- Assigned task: Can you return all of the records below word for word, with nothing changed?

________

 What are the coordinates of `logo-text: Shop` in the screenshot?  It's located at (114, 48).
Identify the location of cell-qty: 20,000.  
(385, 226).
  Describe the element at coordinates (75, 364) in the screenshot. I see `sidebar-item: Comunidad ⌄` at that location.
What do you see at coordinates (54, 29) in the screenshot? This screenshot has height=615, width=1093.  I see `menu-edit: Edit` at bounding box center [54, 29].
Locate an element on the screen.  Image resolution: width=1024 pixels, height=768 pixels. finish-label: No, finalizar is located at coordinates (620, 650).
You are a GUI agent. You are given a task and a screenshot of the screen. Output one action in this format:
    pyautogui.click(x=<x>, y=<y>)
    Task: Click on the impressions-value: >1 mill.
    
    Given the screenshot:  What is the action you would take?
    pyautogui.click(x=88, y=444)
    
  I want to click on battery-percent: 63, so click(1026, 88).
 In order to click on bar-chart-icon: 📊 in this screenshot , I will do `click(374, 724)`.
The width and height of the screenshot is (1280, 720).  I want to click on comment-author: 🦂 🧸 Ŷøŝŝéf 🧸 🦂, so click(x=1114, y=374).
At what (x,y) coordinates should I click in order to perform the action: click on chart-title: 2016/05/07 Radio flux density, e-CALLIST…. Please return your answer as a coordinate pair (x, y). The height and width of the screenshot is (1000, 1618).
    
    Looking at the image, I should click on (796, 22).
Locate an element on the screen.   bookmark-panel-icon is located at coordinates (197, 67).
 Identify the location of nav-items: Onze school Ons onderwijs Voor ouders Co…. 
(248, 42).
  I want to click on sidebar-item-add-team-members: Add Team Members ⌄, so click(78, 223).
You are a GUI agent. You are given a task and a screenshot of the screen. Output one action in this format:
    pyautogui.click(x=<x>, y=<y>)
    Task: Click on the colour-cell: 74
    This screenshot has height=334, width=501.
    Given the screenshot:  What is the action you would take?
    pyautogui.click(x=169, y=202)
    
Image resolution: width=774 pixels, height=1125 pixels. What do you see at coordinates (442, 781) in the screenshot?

________

- Written response:
 What are the coordinates of `logo-text: Shop` in the screenshot?  It's located at (114, 48).
Identify the location of cell-qty: 20,000.  
(385, 226).
  Describe the element at coordinates (75, 364) in the screenshot. I see `sidebar-item: Comunidad ⌄` at that location.
What do you see at coordinates (54, 29) in the screenshot? This screenshot has height=615, width=1093.  I see `menu-edit: Edit` at bounding box center [54, 29].
Locate an element on the screen.  Image resolution: width=1024 pixels, height=768 pixels. finish-label: No, finalizar is located at coordinates (620, 650).
You are a GUI agent. You are given a task and a screenshot of the screen. Output one action in this format:
    pyautogui.click(x=<x>, y=<y>)
    Task: Click on the impressions-value: >1 mill.
    
    Given the screenshot:  What is the action you would take?
    pyautogui.click(x=88, y=444)
    
  I want to click on battery-percent: 63, so click(1026, 88).
 In order to click on bar-chart-icon: 📊 in this screenshot , I will do `click(374, 724)`.
The width and height of the screenshot is (1280, 720).  I want to click on comment-author: 🦂 🧸 Ŷøŝŝéf 🧸 🦂, so click(x=1114, y=374).
At what (x,y) coordinates should I click in order to perform the action: click on chart-title: 2016/05/07 Radio flux density, e-CALLIST…. Please return your answer as a coordinate pair (x, y). The height and width of the screenshot is (1000, 1618).
    
    Looking at the image, I should click on (796, 22).
Locate an element on the screen.   bookmark-panel-icon is located at coordinates (197, 67).
 Identify the location of nav-items: Onze school Ons onderwijs Voor ouders Co…. 
(248, 42).
  I want to click on sidebar-item-add-team-members: Add Team Members ⌄, so click(78, 223).
You are a GUI agent. You are given a task and a screenshot of the screen. Output one action in this format:
    pyautogui.click(x=<x>, y=<y>)
    Task: Click on the colour-cell: 74
    This screenshot has height=334, width=501.
    Given the screenshot:  What is the action you would take?
    pyautogui.click(x=169, y=202)
    
Image resolution: width=774 pixels, height=1125 pixels. What do you see at coordinates (442, 781) in the screenshot?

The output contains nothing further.